#### Stated exercise
Switch every "Identify the location of" in the rows below to "Point out the location of" and reproduce the rows with nothing else changed.

Stored dataset items:

==============================

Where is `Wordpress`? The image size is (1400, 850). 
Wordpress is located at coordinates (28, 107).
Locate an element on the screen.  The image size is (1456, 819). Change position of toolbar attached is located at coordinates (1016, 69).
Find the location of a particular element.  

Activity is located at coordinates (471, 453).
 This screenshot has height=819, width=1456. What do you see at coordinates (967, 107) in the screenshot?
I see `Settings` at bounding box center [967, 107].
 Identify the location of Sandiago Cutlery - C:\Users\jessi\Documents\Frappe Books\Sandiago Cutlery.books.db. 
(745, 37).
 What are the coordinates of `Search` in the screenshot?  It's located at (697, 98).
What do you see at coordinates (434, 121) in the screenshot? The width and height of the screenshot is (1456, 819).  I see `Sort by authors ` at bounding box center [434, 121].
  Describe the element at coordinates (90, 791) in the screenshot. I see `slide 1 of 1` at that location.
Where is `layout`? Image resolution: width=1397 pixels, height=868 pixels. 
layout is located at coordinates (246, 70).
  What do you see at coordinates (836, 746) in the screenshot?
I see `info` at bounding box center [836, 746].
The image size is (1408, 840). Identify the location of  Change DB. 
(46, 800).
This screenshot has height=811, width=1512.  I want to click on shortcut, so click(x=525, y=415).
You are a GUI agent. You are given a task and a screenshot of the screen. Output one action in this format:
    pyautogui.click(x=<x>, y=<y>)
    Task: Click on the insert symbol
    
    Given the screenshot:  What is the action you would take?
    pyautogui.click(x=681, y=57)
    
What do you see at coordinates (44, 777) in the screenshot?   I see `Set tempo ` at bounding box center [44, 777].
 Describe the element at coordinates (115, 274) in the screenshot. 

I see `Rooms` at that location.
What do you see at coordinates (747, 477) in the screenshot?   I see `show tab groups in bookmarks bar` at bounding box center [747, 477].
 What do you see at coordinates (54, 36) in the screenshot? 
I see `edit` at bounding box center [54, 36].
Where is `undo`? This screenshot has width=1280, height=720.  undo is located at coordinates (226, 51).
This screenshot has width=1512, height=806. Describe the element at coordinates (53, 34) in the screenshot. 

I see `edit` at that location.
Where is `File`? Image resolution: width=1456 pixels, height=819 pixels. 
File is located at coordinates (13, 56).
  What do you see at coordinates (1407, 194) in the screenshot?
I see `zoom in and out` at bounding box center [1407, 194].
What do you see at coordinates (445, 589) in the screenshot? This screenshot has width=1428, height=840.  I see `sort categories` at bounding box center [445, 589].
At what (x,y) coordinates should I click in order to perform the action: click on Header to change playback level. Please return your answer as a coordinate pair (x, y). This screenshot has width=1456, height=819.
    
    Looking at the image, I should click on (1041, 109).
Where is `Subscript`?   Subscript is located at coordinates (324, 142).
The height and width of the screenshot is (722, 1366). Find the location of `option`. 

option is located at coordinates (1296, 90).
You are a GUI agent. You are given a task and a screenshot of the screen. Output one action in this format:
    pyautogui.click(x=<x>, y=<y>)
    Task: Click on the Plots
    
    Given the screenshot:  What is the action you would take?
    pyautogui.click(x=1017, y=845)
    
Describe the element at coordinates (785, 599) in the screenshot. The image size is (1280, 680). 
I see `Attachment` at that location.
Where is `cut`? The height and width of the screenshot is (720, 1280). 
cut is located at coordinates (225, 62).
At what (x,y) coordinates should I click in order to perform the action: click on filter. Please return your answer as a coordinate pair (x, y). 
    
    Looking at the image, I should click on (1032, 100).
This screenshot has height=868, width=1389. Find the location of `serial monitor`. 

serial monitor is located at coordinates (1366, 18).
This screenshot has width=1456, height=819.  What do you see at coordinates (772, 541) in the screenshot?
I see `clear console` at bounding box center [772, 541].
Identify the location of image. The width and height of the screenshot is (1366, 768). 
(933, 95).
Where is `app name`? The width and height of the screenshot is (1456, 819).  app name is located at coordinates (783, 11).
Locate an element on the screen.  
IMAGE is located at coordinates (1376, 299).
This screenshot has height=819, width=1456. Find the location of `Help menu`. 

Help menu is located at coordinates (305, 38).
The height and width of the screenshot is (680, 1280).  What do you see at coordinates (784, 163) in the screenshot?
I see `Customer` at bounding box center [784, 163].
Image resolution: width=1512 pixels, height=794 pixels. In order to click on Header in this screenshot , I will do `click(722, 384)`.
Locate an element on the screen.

==============================

#### The completed task
Where is `Wordpress`? The image size is (1400, 850). 
Wordpress is located at coordinates (28, 107).
Locate an element on the screen.  The image size is (1456, 819). Change position of toolbar attached is located at coordinates (1016, 69).
Find the location of a particular element.  

Activity is located at coordinates (471, 453).
 This screenshot has height=819, width=1456. What do you see at coordinates (967, 107) in the screenshot?
I see `Settings` at bounding box center [967, 107].
 Point out the location of Sandiago Cutlery - C:\Users\jessi\Documents\Frappe Books\Sandiago Cutlery.books.db. 
(745, 37).
 What are the coordinates of `Search` in the screenshot?  It's located at (697, 98).
What do you see at coordinates (434, 121) in the screenshot? The width and height of the screenshot is (1456, 819).  I see `Sort by authors ` at bounding box center [434, 121].
  Describe the element at coordinates (90, 791) in the screenshot. I see `slide 1 of 1` at that location.
Where is `layout`? Image resolution: width=1397 pixels, height=868 pixels. 
layout is located at coordinates (246, 70).
  What do you see at coordinates (836, 746) in the screenshot?
I see `info` at bounding box center [836, 746].
The image size is (1408, 840). Point out the location of  Change DB. 
(46, 800).
This screenshot has height=811, width=1512.  I want to click on shortcut, so click(x=525, y=415).
You are a GUI agent. You are given a task and a screenshot of the screen. Output one action in this format:
    pyautogui.click(x=<x>, y=<y>)
    Task: Click on the insert symbol
    
    Given the screenshot:  What is the action you would take?
    pyautogui.click(x=681, y=57)
    
What do you see at coordinates (44, 777) in the screenshot?   I see `Set tempo ` at bounding box center [44, 777].
 Describe the element at coordinates (115, 274) in the screenshot. 

I see `Rooms` at that location.
What do you see at coordinates (747, 477) in the screenshot?   I see `show tab groups in bookmarks bar` at bounding box center [747, 477].
 What do you see at coordinates (54, 36) in the screenshot? 
I see `edit` at bounding box center [54, 36].
Where is `undo`? This screenshot has width=1280, height=720.  undo is located at coordinates (226, 51).
This screenshot has width=1512, height=806. Describe the element at coordinates (53, 34) in the screenshot. 

I see `edit` at that location.
Where is `File`? Image resolution: width=1456 pixels, height=819 pixels. 
File is located at coordinates (13, 56).
  What do you see at coordinates (1407, 194) in the screenshot?
I see `zoom in and out` at bounding box center [1407, 194].
What do you see at coordinates (445, 589) in the screenshot? This screenshot has width=1428, height=840.  I see `sort categories` at bounding box center [445, 589].
At what (x,y) coordinates should I click in order to perform the action: click on Header to change playback level. Please return your answer as a coordinate pair (x, y). This screenshot has width=1456, height=819.
    
    Looking at the image, I should click on (1041, 109).
Where is `Subscript`?   Subscript is located at coordinates (324, 142).
The height and width of the screenshot is (722, 1366). Find the location of `option`. 

option is located at coordinates (1296, 90).
You are a GUI agent. You are given a task and a screenshot of the screen. Output one action in this format:
    pyautogui.click(x=<x>, y=<y>)
    Task: Click on the Plots
    
    Given the screenshot:  What is the action you would take?
    pyautogui.click(x=1017, y=845)
    
Describe the element at coordinates (785, 599) in the screenshot. The image size is (1280, 680). 
I see `Attachment` at that location.
Where is `cut`? The height and width of the screenshot is (720, 1280). 
cut is located at coordinates (225, 62).
At what (x,y) coordinates should I click in order to perform the action: click on filter. Please return your answer as a coordinate pair (x, y). 
    
    Looking at the image, I should click on (1032, 100).
This screenshot has height=868, width=1389. Find the location of `serial monitor`. 

serial monitor is located at coordinates (1366, 18).
This screenshot has width=1456, height=819.  What do you see at coordinates (772, 541) in the screenshot?
I see `clear console` at bounding box center [772, 541].
Point out the location of image. The width and height of the screenshot is (1366, 768). 
(933, 95).
Where is `app name`? The width and height of the screenshot is (1456, 819).  app name is located at coordinates (783, 11).
Locate an element on the screen.  
IMAGE is located at coordinates (1376, 299).
This screenshot has height=819, width=1456. Find the location of `Help menu`. 

Help menu is located at coordinates (305, 38).
The height and width of the screenshot is (680, 1280).  What do you see at coordinates (784, 163) in the screenshot?
I see `Customer` at bounding box center [784, 163].
Image resolution: width=1512 pixels, height=794 pixels. In order to click on Header in this screenshot , I will do `click(722, 384)`.
Locate an element on the screen.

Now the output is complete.